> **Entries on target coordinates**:

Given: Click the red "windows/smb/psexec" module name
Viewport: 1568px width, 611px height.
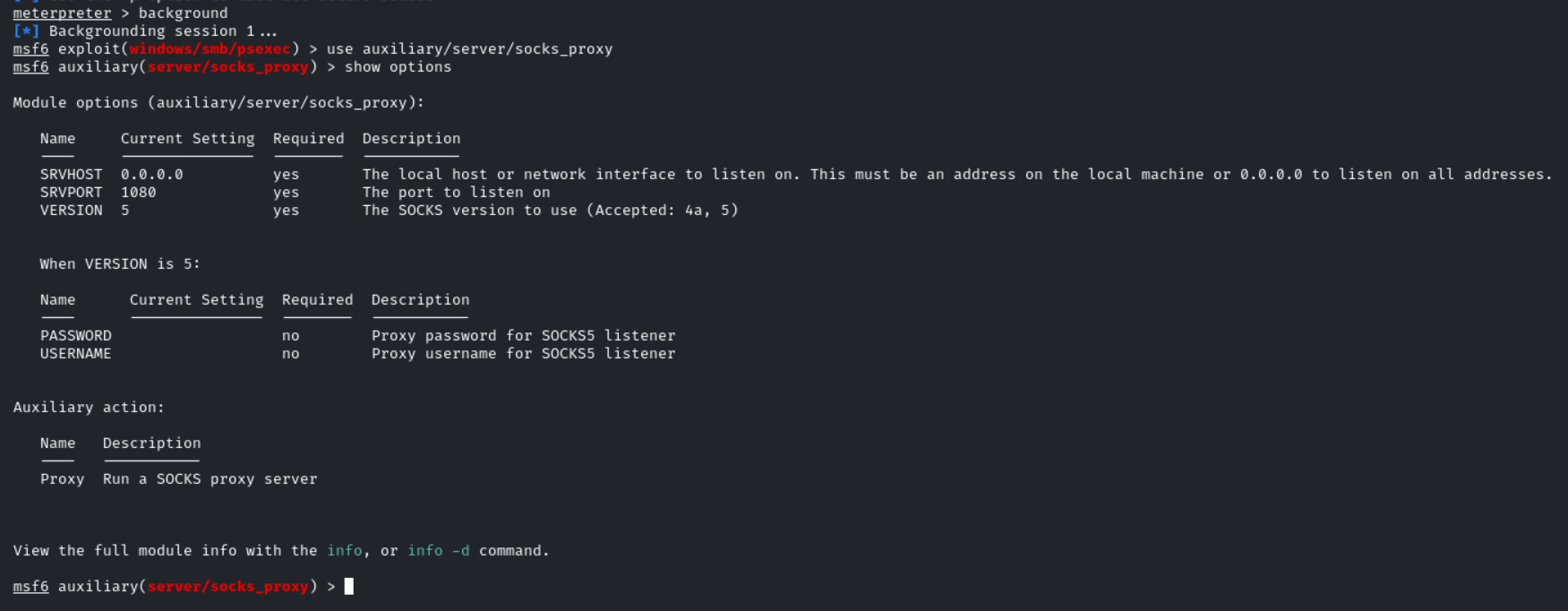Looking at the screenshot, I should pyautogui.click(x=210, y=48).
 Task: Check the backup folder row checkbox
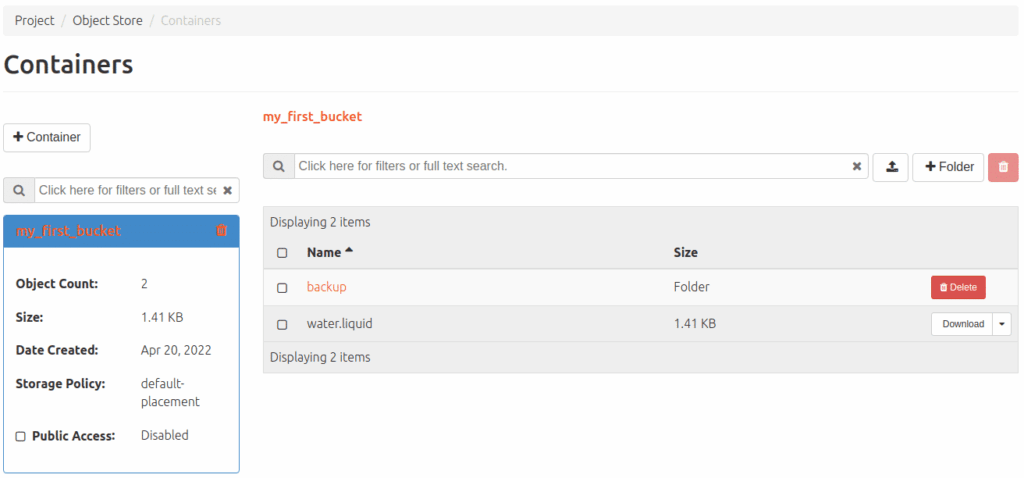pos(282,288)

> **STATED EXERCISE**: Output the lines above as a JSON list of strings, one string per line, skipping any blank lines. Leave the pictures out of the answer.

> **RESPONSE FOR THIS EXERCISE**:
[
  "Given: Click the red \"windows/smb/psexec\" module name",
  "Viewport: 1568px width, 611px height.",
  "Looking at the screenshot, I should pyautogui.click(x=210, y=48).",
  " Task: Check the backup folder row checkbox",
  "pos(282,288)"
]